This was the sight outside my sister’s back door Saturday afternoon. It doesn’t quite capture the heaviness of the snowfall, nor the sideways angle it took as it fell. But I hope it gives you an idea of the landscape outside, and suggests how I felt when I checked the weather radar and discovered…
…it wasn’t snowing in Detroit.
Fragile paranoiacs have snapped on less evidence.
But like a toddler’s tantrum, the snow was simply gone by 9 a.m. the following day, when it dawned sunny and warm and springlike. Winter always thinks it deserves the last word. It usually gets it.
In this case, it did. Saturday was my sister’s birthday, and we’d planned a standing rib roast with the whole family (meaning, “us, plus my brother”). But brother Charlie got up with a headcold, looked outside and called in sick. So curse you, winter! Because of you, I had pepperoni pizza for dinner Saturday night, instead of roast beef!
I’m sorry he was sick, because one purpose of this trip was to teach Charlie how to use his new computer. His first computer. Yes, his first. And his first after being innocent of pretty much the entire digital revolution. They still exist, these virgins — in this case a small businessman who always found a pencil, paper and calculator adequate to his bookkeeping needs, books and newspapers for his information and a deck of cards for entertainment. I was interested in where we would start, remembering the story a friend of mine told me in the mid-’80s, about a man who came into the Radio Shack where he worked, bought a Tandy and took it home, only to return it the next day. It didn’t work, he said; he’d typed, “How much money should I put into my truck?” into it and hadn’t gotten an answer.

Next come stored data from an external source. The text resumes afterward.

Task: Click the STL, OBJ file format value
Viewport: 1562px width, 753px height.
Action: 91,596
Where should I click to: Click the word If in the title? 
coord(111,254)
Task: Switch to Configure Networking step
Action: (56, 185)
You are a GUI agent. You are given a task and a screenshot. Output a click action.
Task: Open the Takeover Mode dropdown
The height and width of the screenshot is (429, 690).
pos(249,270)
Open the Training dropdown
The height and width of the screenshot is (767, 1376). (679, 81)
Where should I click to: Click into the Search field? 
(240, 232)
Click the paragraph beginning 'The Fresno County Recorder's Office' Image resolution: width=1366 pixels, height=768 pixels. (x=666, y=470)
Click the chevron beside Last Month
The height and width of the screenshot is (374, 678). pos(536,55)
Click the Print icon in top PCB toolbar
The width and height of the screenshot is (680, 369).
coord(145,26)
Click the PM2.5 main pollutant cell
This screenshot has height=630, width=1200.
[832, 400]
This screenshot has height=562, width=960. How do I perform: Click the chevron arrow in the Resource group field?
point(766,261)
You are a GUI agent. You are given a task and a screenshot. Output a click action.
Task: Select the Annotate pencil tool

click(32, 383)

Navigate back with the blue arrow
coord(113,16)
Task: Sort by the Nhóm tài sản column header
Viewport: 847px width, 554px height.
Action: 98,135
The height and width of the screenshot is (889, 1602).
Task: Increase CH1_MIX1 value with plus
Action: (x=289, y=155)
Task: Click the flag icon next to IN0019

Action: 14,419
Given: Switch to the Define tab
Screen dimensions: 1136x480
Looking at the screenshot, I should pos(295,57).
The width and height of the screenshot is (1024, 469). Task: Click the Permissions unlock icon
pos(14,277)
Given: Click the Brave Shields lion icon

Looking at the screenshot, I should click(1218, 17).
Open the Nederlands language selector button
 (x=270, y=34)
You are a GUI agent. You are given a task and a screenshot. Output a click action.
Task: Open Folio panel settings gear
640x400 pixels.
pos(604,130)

I figured we’d start with the concept of an operating system, progress to files and folders, explain applications and RAM and ROM, and then wing it from there. It’s so hard to learn how to think like a computer. Another late-adopting friend of mine took weeks to learn that e-mail addresses weren’t like U.S. Postal Service addresses — that while you could send a letter to “Mr. Hodson” at such-and-such an address and the Mr. Hudson living there would probably get it, leaving the underscore out of an e-mail address meant it went to the dead-letter office.
Next time, I guess.
Oh, what did he buy, you ask? An iMac G5. I told him it’s like someone who waits until 1960 to see if this horseless-carriage thing is going to last, and then goes out to buy a Porsche.
(By the way, in case you’re wondering, my sister’s getting quotes on having that puddle drained.)
Me, I dealt with the weather in the classic way — retail therapy. I bought an antique glass-doored Mission bookcase, and I told Alan after we reloaded it, “Time to let the well refill.” We got the bass-drum coffee table in place, our framed chart of Lake St. Clair by the back door, our new bookcase, and the house looks like it’s ours, which is to say, it looks occupied by some fairly eccentric people and their goofy dog.
So, bloggage:
Amy is cementing her place as the Only Catholic Blogger Worth Reading by keeping up a fast and furious pace in this inter-papal period, even though she’s on vacation, crazy nut. (She’s no New York Times, which was on strike for the ENTIRE PAPACY of John Paul I. Damn unions.) Her readership is like her — orthodox Catholic — so for the most part I stay out of their discussions, although I dip a foot in every so often. One thing she asked her readers is, what do you hope the outside world sees of the church during this period? I have no answer, but I hope one thing I see is this: More journalism, less bathetic bullshit.
For me, the tone of JP the Deuce coverage was set very early, when my alma mater sent an old Catholic editor to cover his first American tour. My memory is Swiss-cheesey and faulty, but it tells me that every story began the same way: “His face beams love to all who look upon it,” or some such variation on the theme. It continues with the furrowed brows of anchors who don’t know a pope from an ayatollah, and inform me how bad I’m feeling: “The world mourned today for a man whose face beamed love to all who looked upon it.” Nothing queers me on a story faster than being informed of how I’m feeling.
I’ll keep reading Amy. Although I’m sure, sooner or later, she’s going to link to Peggy Noonan.
I really wish these snooty fashion writers would stop hatin’ on my homegirl Camilla. Although the NYT story at least cut her a bit of slack: This type of English countrywoman values looking “practical and tidy” above all else, Ms. Higginson noted. That’s because she often has more important things on her mind than what’s in Vogue this month: caring for her horses, gardening or taking her dogs for a walk. Such women are often great animal lovers, Ms. Higginson said: “Their Labradors and their horses are up there with their husband and their children in their affections.”
Mark my words: This woman’s going to die with more fans than Diana. Maybe not so many gay men, but certainly every woman who’s rather walk a Lab than a red carpet.
Long weekend. Long week ahead. See you then.